Summit C.F.S., Inc. - Terms and Conditions of Service
Summit CFS, Inc. handles all shipments pursuant to the following Terms and Conditions of Service:
1. DEFINITIONS The term “Summit” means Summit CFS, Inc. The word "Shipper" shall include the person tendering goods to Summit for transport or storage and the person for whose account goods are being transported or stored. The word "Goods" shall include articles of every kind or description, including their packaging, containers, or other shipping units or materials, tendered to Summit for transportation and/or storage as identified on the face of any receipt, truck tag, bill of lading, warehouse receipt or other document provided to Summit. The word "Consignee" shall include the person named as the consignee on the face of a truck tag, bill of lading, warehouse receipt or other document, the owner of the Goods, and all other persons lawfully entitled to possession of the Goods (other than Summit). "Third Party" means the person identified as such on the face of any receipt, truck tag, bill of lading, warehouse receipt or other document as the party responsible for payment of Summit's charges.

Supplied information:

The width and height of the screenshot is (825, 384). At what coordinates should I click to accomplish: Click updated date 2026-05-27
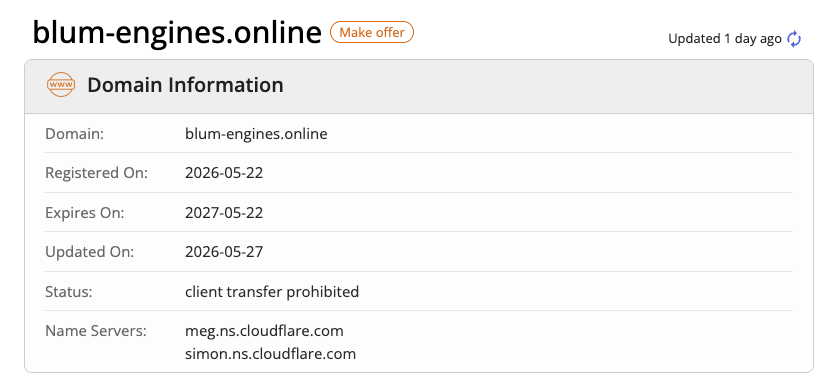(224, 252)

Tasks:
**1)** Answer these from the Summit CFS terms of service:
(a) Which company does the term "Summit" refer to?
(b) Which two persons does the word "Shipper" include?
(c) Which party is expressly left out of the definition of "Consignee"?
**2)** Under the Summit CFS terms of service, why would the containers and packing materials sent with a shipment be treated as "Goods"? Answer in one to three sentences.
**3)** Proceed with the Summit CFS terms of service by writing the next section after the definitions.

Outputs by task:
**1)**
(a) Summit CFS, Inc.
(b) The person tendering goods to Summit for transport or storage, and the person for whose account the goods are being transported or stored.
(c) Summit itself.

**2)** The definition of "Goods" covers articles of every kind or description and expressly includes their packaging, containers, or other shipping units or materials. These are treated as Goods when they are tendered to Summit for transportation or storage and identified on a receipt, truck tag, bill of lading, warehouse receipt or other document provided to Summit.

**3)**
2. SHIPPER/THIRD PARTY/CONSIGNEE WARRANTIES The Shipper, Third Party and Consignee warrant and represent that (a) the amount and description of any Goods tendered to Summit for transportation and/or storage as set forth on the face of any receipt, truck tag, bill of lading or other document provided to Summit is accurate, (b) the Goods have been properly packed, marked and secured to ensure safe transportation and/or storage with ordinary care, (c) any shipping container or unit not provided by Summit is physically suitable, sound and structurally adequate to contain and support the Goods, (d) the Goods have been packed in compliance with any applicable governmental laws or regulations which pertain to their transport and/or storage. Shipper, Third Party and Consignee jointly and severally agree to indemnify Summit and hold it harmless from any claims which may arise as a consequence of any breach of the foregoing representations and warranties, including, without limitation, claims for personal injury or property damage.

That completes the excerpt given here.